Investing in property; starting a vending machine business; even wrapping one’s car in advertising are just few wealth-building opportunities that have dropped into my inbox recently.
But I’m not interested in any of these ideas. I believe that investing in FTSE 100 and FTSE 250 shares is the best way to build a second income over time.
Now’s a particularly good time to go shopping for dividend shares, too. Years of underperformance mean that the dividend yields on many top stocks are enormous.
Here are three I think income investors should consider today.
8.1% dividend yield
Dividends are of course never guaranteed. But City analysts expect past dividend heroes M&G (LSE:MNG), Legal & General Group (LSE:LGEN), and National Grid (LSE:NG.) to continue delivering market-beating payouts to their shareholders.
Their huge dividend yields are shown below.
Dividend yield | |
---|---|
M&G | 10.1% |
Legal & General | 8.6% |
National Grid | 5.5% |
Average | 8.1% |
If City forecasts prove accurate, a £20,000 investment spread across these shares could give me a £1,620 passive income over the next 12 months. Not bad, right?
I’m confident, too, that each of these FTSE 100 shares will steadily grow their dividends over time. Here’s why I think they’re top investments.
Two top stocks
Buying M&G or Legal & General shares is more risky than usual at the moment. When consumers feel the pinch, demand for discretionary financial services tends to decline.
This has certainly been the case for these two Footsie shares of late. It may remain a problem going forwards, too, if interest rates remain at or around their current levels.
However, this shouldn’t impact either companies’ ability to continue paying above-average dividends. Even if earnings disappoint, both businesses have cash-rich balance sheets they can use to deliver more big payments.
Legal & General’s Solvency II capital ratio, a measure of liquidity, was 224% at the end of December 2023. M&G’s, meanwhile, was also north of 200% (at 203%) at the close of March.
Both businesses face extreme competitive pressures. But the rate at which demand for retirement and wealth products is rising — driven by rapidly ageing populations in the West — means I still expect them to keep delivering large and growing dividends beyond the near term.
Power up
I also expect National Grid to remain a top passive income share beyond this financial year.

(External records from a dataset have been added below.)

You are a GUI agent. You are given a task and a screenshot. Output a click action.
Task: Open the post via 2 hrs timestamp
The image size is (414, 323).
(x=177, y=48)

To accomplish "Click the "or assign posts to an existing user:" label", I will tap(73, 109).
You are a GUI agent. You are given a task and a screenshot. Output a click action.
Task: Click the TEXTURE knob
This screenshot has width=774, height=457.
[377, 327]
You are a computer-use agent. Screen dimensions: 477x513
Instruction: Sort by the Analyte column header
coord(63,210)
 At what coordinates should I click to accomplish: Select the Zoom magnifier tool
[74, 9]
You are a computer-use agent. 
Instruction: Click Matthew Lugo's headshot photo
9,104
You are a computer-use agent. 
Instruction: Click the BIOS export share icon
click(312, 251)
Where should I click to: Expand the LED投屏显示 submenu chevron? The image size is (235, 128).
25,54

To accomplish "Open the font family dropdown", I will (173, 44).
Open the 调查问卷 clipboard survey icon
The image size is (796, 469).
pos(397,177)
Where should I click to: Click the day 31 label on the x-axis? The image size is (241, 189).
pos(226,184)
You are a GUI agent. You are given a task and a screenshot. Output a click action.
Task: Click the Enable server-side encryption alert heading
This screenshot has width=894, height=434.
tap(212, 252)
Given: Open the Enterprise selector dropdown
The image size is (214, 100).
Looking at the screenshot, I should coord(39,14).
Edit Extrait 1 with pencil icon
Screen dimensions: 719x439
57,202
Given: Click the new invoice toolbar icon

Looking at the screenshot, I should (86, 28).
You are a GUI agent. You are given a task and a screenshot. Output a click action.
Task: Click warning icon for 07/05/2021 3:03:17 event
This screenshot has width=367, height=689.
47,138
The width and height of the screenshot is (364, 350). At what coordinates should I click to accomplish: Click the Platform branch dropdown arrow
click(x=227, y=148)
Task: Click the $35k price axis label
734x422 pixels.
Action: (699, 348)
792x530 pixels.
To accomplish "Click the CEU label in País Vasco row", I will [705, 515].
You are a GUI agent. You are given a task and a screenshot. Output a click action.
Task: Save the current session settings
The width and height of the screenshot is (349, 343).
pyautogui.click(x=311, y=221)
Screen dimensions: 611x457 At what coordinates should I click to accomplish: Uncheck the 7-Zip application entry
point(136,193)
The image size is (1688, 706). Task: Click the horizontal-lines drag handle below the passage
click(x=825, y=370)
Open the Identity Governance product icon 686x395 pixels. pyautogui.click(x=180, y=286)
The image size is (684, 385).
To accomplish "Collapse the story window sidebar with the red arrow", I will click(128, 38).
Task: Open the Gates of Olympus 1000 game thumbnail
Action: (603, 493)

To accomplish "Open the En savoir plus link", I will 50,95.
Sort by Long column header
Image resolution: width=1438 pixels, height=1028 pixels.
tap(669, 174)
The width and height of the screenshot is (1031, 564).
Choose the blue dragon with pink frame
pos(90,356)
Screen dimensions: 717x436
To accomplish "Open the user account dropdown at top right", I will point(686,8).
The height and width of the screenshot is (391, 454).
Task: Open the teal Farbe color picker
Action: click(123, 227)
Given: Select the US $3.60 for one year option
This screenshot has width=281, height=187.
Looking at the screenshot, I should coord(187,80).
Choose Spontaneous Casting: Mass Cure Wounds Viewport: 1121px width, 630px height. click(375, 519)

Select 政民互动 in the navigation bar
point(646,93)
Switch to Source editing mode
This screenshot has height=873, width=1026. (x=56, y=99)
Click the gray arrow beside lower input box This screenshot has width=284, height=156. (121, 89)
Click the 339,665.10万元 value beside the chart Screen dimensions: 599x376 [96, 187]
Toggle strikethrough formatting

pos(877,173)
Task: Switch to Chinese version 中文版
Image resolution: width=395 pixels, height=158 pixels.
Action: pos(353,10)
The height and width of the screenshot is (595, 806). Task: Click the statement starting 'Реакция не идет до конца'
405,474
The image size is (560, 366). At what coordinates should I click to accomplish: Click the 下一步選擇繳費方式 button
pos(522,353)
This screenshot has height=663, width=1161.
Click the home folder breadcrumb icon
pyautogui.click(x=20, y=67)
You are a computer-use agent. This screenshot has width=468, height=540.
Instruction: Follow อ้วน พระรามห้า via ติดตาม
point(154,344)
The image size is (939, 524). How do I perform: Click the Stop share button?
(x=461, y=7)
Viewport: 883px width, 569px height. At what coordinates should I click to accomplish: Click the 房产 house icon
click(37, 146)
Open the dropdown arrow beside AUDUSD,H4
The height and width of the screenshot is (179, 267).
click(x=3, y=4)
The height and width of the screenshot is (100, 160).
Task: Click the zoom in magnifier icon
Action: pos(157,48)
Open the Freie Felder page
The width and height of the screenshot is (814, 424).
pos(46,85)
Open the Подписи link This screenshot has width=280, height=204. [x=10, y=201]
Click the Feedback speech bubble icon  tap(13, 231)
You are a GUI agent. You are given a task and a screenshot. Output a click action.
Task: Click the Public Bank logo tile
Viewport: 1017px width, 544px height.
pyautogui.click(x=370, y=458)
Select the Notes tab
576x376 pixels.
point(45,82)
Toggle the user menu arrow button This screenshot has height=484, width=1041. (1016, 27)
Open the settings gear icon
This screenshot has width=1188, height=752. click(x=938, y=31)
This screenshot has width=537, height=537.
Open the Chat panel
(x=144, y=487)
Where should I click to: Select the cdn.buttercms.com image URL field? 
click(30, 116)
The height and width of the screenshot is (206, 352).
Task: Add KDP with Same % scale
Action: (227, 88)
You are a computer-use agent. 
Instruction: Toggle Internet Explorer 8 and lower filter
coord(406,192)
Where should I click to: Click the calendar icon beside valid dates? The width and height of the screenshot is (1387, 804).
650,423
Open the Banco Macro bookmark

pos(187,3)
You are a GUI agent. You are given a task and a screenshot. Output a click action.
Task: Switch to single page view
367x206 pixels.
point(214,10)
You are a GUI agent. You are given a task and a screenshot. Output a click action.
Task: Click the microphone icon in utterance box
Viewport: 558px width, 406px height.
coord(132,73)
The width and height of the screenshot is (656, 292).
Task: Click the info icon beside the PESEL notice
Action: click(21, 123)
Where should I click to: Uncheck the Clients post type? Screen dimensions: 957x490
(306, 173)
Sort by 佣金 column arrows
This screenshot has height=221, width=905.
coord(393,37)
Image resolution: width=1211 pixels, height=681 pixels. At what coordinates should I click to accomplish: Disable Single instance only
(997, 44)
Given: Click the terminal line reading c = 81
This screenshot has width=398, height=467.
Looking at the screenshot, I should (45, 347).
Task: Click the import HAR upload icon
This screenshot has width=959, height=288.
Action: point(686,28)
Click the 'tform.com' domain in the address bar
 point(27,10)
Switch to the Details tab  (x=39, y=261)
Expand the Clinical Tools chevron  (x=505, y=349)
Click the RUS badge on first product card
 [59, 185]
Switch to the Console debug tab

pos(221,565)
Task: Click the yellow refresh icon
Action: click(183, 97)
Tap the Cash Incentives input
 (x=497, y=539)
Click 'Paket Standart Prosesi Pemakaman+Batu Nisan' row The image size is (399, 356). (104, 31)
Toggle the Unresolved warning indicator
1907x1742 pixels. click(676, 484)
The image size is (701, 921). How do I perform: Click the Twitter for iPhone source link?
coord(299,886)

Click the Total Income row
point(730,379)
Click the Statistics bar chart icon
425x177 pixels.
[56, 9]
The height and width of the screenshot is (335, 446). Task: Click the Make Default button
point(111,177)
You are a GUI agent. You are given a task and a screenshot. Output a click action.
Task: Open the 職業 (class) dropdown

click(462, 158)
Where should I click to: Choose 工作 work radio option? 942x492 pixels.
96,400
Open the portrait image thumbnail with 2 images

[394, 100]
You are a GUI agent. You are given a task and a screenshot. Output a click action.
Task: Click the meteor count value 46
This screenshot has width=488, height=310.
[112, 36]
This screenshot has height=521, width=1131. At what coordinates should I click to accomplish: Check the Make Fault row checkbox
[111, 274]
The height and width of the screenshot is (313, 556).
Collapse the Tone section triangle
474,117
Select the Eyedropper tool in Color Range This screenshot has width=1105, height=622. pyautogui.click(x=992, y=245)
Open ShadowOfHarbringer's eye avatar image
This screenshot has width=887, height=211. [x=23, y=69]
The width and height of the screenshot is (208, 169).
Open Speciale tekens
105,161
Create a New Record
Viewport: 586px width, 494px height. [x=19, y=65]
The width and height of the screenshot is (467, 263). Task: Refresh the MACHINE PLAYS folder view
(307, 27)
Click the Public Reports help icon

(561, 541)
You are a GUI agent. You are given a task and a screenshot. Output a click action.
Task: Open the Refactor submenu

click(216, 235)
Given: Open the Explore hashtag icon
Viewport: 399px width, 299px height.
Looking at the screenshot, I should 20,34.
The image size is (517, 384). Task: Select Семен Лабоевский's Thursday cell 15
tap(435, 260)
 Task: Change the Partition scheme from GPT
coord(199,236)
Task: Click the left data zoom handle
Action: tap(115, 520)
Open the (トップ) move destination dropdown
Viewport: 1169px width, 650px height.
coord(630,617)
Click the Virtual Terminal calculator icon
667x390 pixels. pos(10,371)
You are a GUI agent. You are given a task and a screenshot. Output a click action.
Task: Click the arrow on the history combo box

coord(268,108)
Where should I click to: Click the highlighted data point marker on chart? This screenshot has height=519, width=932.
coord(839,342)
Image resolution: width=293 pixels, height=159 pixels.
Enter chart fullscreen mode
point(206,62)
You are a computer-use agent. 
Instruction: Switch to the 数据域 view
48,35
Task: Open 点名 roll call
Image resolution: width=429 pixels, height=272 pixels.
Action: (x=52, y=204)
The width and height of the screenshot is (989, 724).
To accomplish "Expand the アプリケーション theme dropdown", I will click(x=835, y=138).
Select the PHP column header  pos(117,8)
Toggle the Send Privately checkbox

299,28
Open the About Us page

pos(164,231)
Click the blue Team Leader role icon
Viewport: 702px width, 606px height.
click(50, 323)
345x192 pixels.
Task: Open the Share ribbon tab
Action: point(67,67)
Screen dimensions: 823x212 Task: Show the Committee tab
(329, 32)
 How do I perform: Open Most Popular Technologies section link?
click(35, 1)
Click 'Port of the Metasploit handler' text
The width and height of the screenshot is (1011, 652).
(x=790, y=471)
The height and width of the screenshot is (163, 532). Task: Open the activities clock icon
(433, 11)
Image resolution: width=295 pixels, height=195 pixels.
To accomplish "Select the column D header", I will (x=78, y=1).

One reason is that it is investing heavily to decarbonise the electricity grid. This should provide significant profits opportunities as the number of renewable energy projects steadily grows.
The power grid operator’s excellent defensive qualities also make it a dependable provider of market-beating dividends. Its services are essential at all points of the economic cycle. And under the current regulatory regime it has a monopoly on what it does.
National Grid grabbed headlines last month when it launched a new rights issue and rebased the dividend. The company’s green growth strategy is hugely expensive, and taking on more debt or issuing more shares to fund it are a constant danger.
However, the long-term rewards of this strategy are massive, and could cement the company’s position as a great dividend stock for years to come.